三六計画と次期計画の2期におよぶ長期計画で、売上高は3年ごとにほぼ倍増の成長を遂げ、国内の医薬品業界の売上額において念願のベスト10入りを果たし、名実ともに中堅医薬品メーカーとしての地位を確立した。この期間、エーザイは、近代的製薬産業としての人材育成、施設の拡充、各部門の組織化など、健全な企業体制を整え、東京・大阪の株式市場に上場し、資本の公開に踏み切った。

創業精神を具現化したシンボルマーク。
各部門の自主運営と結束を示す社内の旗印となった。

「エーザイ・マネジメント・コード」と創業精神を発表。各部門の自主運営と結束を示す旗印のもとに。

長期経営計画がスタートしたことを転機に、エーザイは創業者個人に頼る経営体制から脱皮し、各部門の自主運営による組織経営体制へと転換を遂げていった。

1960(昭和35)年には、新たな経営憲章である「エーザイ・マネジメント・コード」が発表され、この憲章の中に社と社員のバックボーンとなる「創業精神」が謳われた。

“よい研究からは、よい製品ができる。よい製品によいプロモーションをすれば、よい利益を生み出す。よい利益があがれば、社業はよく発展し、社員もよい給与で報いられる。よい製品をつぎつぎと考え出し、よい品質を売りものとし、良心的でしかも巧みなプロモーションで普及をはかり、世界の国々の多くの人々の健康福祉に大きく寄与することが、エーザイの創業精神である。”

1962(昭和37)年には創業精神を具体化したシンボルマークが制定された。M(Management 経営本部)を中心に、P(Promotion 販売)、Q(Quality 品質・生産)、R(Research 研究)がそれぞれ独立した組織として機能するという、組織のあり方を示した旗印であった。エーザイは、各部門が業界トップレベルをめざす“トップP・Q・R・M”の合言葉のもと、恒久的な成長に向けた重要な転換期を迎えた。

1966(昭和41)年、川島工場の開所式。
40万㎡の敷地を持つ公園工場(Industrial Park)に来賓600人が集った。
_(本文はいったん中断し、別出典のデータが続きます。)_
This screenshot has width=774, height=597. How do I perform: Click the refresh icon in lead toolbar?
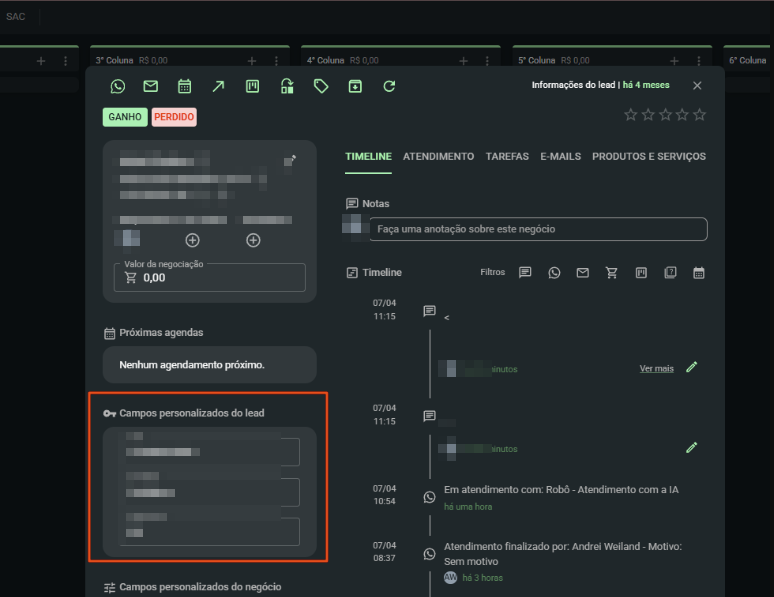(x=389, y=86)

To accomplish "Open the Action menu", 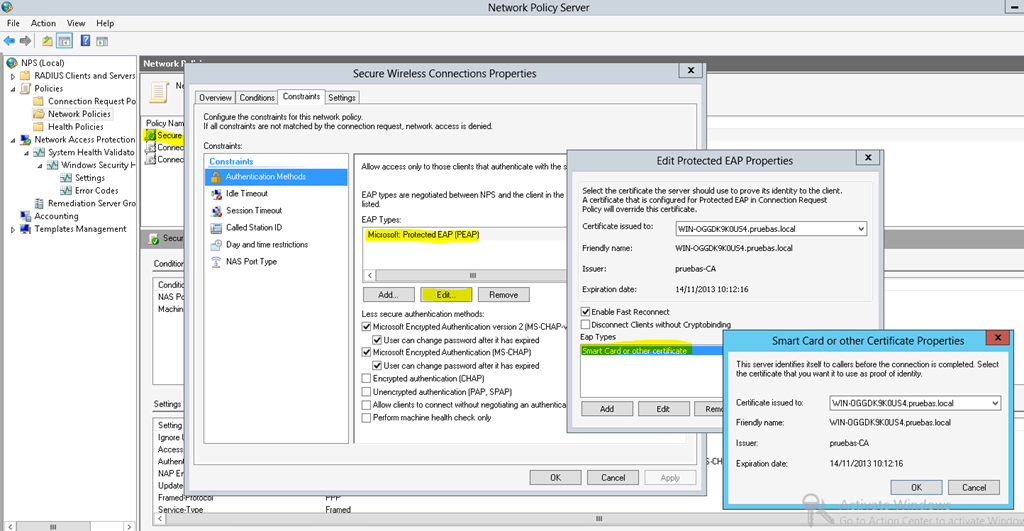I will click(43, 23).
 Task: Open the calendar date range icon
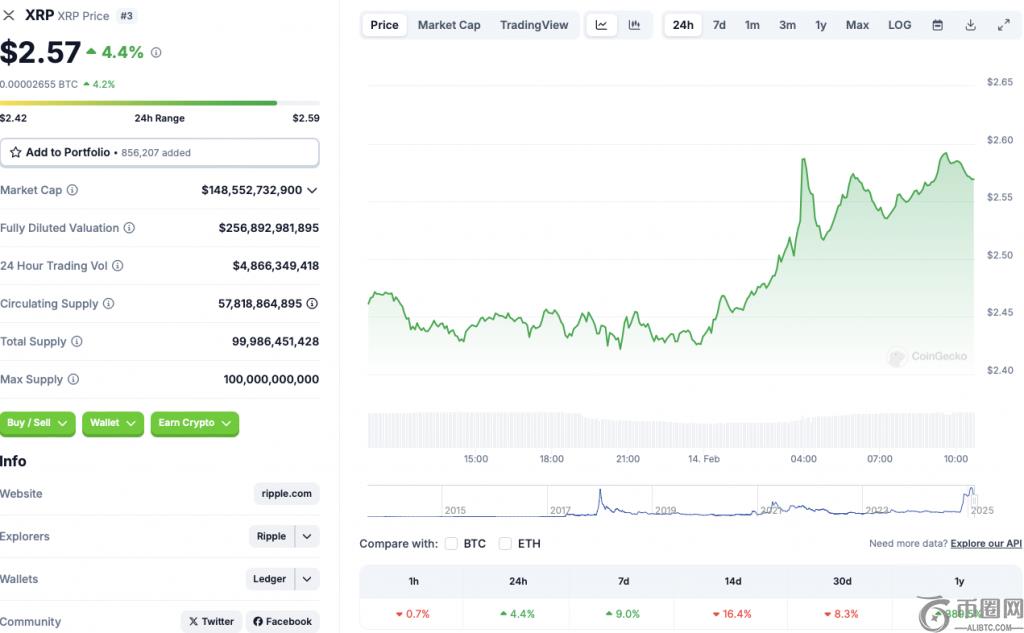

生産力を強化するべく、“公園工場”を岐阜県の川島に竣工。

エーザイの活動の舞台を世界に移すための足場固めとして、生産力の強化と品質管理の向上を推し進めたのもこの時期である。設備の拡張を進めてきた埼玉県の本庄工場では、近い将来に用地が不足すると判断し、新工場新設に適した土地を探し始めた。

新工場の構想を練るため、創業者・内藤豊次は自ら欧米視察に出かける。視察の中で、米国各地につくられた公園工場(Industrial Park)の、広々とした芝生や森の中にきれいな研究所や明るい工場が点在する美観に感銘を受け、それらを実現する理想的な建設候補地として、岐阜県の「川島」に注目し、1966(昭和41)年、「川島工場」が竣工した。

TOPICS

川島工場にある、自然の松林と池を配した日本庭園。

緑豊かな工場をめざして。

川島工場が開所当初から取り組んできたのは、生産工程で使用する大量の水を、責任を持って浄化して自然に還し、豊かな自然環境を守ることでした。工場排水は、国の排水基準の10分の1以下にまで浄化され、日本庭園内の池を通って木曽川へと還元されます。同時に、緑豊かな工場にすることをめざしてきました。「木を1本切ったら、3本植えよ」という創業者・内藤豊次の教えを受け継ぎ、自らの手で黒松の苗木を育成しています。さらに、環境負荷の低減と省エネに貢献するコ・ジェネレーションシステムを導入したほか、焼却炉の廃止、伐採樹木の有効利用など各方位から環境配慮を推進し、創業者の想いを継承しています。